**PAGE TEXT**:
-- BEGIN --
Cu-As-Te-Se bulk glasses are characterized utilizing a suite of experimental techniques to understand their electrical properties with the goal of providing new strategies for the production of a novel class of advanced amorphous thermoelectric materials. Currently, the electrical properties of Cu-As-Te-Se glasses are two orders of magnitude too low to yield competitive thermoelectrics; hence, a deeper understanding of their electrical transport properties may provide the needed insight to enhance their figure of merit, ZT. To that avail, the structural, electrical, optical and defect characteristic of bulk Cu-As-Te-Se glasses were investigated.
The atomic structure of Cu-As-Te ternary glasses was investigated with 64Cu, 125Te NMR, and Raman spectroscopy to determine the local environment of the copper atoms. It was shown that copper exists in a four-fold coordination environment and generates CuTe4 tetrahedra in all CuAs-Te glasses. The structure of these glasses was then compared to that of Ge-As-Te glasses where Ge is also tetra-coordinated. It was found that Ge-As-Te glasses contain GeTe4 tetrahedra only at low Ge concentration and Te remains two-coordinated, unlike in the case of Cu which increases Te’s coordination to three through dative bonding at all concentrations. The contrast between the two glass structures is further exemplified by the inherent difference copper plays in modifying the structure as observed in the increase in density of Cu-As-Te with Cu content while the Ge-As-Te glasses show an opposite trend with Ge content.
-- END --
**PROVIDED DATA**:
-- BEGIN --
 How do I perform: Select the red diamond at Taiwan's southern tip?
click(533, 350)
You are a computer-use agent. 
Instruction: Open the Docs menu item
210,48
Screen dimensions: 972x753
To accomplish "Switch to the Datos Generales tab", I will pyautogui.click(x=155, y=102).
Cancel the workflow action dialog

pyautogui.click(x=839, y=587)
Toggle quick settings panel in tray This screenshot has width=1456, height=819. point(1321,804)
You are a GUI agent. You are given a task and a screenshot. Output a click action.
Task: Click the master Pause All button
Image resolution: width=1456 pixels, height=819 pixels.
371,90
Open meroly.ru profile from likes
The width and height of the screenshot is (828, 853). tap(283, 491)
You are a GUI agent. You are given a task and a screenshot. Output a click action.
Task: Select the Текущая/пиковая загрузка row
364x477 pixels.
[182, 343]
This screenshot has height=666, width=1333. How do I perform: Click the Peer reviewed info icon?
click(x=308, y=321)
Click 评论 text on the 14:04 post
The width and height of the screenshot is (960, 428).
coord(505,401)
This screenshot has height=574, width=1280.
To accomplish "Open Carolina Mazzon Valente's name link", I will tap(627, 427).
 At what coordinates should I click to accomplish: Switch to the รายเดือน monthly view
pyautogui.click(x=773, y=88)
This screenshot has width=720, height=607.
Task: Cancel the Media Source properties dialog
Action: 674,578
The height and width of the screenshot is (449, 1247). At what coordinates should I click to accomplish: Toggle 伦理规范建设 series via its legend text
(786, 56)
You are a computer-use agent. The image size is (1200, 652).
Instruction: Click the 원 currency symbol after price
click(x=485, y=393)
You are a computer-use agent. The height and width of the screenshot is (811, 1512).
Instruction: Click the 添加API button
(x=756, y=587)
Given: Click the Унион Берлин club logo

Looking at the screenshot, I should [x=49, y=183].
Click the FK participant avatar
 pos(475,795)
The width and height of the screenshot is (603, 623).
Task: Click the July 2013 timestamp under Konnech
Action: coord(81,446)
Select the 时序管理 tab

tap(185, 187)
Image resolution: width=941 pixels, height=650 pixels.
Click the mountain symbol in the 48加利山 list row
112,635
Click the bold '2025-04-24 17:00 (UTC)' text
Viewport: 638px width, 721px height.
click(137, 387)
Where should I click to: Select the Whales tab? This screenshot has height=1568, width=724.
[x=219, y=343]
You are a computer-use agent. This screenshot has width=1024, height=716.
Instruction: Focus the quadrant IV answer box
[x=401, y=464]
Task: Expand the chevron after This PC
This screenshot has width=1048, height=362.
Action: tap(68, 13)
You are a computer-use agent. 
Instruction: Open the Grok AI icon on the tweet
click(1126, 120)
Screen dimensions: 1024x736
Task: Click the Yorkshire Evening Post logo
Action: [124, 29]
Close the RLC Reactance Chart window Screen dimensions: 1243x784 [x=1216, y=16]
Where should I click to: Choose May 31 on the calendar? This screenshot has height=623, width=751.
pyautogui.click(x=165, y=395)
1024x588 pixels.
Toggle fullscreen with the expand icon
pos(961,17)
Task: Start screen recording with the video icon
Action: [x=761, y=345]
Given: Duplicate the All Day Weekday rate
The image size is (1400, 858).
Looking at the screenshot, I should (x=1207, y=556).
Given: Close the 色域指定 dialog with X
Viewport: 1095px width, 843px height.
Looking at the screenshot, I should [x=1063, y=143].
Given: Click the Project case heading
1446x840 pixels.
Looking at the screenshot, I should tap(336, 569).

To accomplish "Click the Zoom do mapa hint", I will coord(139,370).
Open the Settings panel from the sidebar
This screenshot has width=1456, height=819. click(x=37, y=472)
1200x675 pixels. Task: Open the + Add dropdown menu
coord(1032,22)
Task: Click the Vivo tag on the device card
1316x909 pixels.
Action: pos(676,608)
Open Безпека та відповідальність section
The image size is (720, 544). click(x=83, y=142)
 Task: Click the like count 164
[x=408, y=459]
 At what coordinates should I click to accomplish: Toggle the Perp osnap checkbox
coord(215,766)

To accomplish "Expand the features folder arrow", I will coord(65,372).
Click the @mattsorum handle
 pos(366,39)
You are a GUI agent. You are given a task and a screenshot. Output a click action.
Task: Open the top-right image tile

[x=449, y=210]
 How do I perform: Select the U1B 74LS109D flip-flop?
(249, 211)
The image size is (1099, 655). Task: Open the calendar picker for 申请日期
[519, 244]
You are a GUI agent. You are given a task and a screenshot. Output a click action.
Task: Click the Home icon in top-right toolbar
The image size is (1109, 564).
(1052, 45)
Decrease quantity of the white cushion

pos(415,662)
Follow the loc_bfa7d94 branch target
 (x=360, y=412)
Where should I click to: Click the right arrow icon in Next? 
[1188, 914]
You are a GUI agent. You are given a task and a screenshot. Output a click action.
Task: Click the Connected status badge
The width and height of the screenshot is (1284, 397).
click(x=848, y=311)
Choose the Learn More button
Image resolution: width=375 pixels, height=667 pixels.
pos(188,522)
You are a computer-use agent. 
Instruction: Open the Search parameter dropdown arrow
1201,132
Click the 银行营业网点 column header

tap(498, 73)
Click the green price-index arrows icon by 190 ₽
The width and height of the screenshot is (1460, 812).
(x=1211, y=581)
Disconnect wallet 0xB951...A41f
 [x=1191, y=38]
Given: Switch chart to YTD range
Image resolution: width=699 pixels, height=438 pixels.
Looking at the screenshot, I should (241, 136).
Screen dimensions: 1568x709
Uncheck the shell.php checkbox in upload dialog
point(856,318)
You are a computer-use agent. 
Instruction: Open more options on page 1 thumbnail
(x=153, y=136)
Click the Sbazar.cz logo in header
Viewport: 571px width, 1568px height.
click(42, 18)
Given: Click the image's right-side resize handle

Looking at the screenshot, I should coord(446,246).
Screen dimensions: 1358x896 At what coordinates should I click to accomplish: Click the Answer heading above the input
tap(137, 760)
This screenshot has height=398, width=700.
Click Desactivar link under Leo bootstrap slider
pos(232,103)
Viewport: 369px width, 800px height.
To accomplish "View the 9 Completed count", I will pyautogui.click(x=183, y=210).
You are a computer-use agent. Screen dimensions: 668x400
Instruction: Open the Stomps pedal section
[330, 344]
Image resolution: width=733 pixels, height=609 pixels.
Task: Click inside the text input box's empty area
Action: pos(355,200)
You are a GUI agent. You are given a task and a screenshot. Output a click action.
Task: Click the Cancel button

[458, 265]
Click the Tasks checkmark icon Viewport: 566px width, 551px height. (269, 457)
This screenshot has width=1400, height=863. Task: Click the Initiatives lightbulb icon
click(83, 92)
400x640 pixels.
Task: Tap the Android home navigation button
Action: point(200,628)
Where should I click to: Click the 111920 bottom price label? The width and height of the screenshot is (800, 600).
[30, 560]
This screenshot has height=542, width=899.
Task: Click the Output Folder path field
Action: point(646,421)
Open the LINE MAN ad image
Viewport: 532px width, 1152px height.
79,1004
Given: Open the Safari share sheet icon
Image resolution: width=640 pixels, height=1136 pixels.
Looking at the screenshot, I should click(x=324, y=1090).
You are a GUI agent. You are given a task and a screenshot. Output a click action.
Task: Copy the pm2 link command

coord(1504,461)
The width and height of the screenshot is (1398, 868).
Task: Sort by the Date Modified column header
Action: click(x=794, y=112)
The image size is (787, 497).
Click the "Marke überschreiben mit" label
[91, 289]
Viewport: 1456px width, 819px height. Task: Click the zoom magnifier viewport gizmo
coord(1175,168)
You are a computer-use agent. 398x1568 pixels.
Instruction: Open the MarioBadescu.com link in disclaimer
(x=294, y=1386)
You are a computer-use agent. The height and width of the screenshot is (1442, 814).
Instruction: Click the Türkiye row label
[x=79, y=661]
-- END --
**GIVEN EXERCISE A**: According to the abstract on Cu-As-Te-Se glasses, in what coordination environment does copper exist in Cu-As-Te glasses?
**GIVEN EXERCISE B**: Write the next part of the abstract on Cu-As-Te-Se glasses, picking up after its final sentence.
You can set the lines aside; nothing here depends on them.

**EXERCISE ANSWER A**: A four-fold coordination environment, forming CuTe4 tetrahedra.

**EXERCISE ANSWER B**:
The electrical properties of Cu-As-Te-Se glasses over large concentrations of Cu, up to 25%, were then characterized to determine the effect of copper on the conduction properties. Electrical measurements revealed three conduction mechanisms: extended state conduction at high temperature, localized state conduction at medium temperature, and variable range hopping (VRH) at low temperature. Introduction of Cu had the effect of decreasing the activation energy of localized and extended state conduction and greatly increased the extent of VRH and the density of mid-gap states. This effect was measured as a function of concentration.
In order to determine whether the decrease in conduction activation energy was the result of a shift in the Fermi level or a reduction in band gap energy, optical properties of the glasses were characterized as a function of Cu content. A comparison of the optical band gap energy with the electrically measured band-gap Ec- EF revealed that the fermi-level does not shift with Cu addition despite the large increase in mid-gap states responsible for VRH. This pinning of the Fermi level indicates that the population of defects in Cu-As-Te-Se glasses is not sufficient to achieve doping.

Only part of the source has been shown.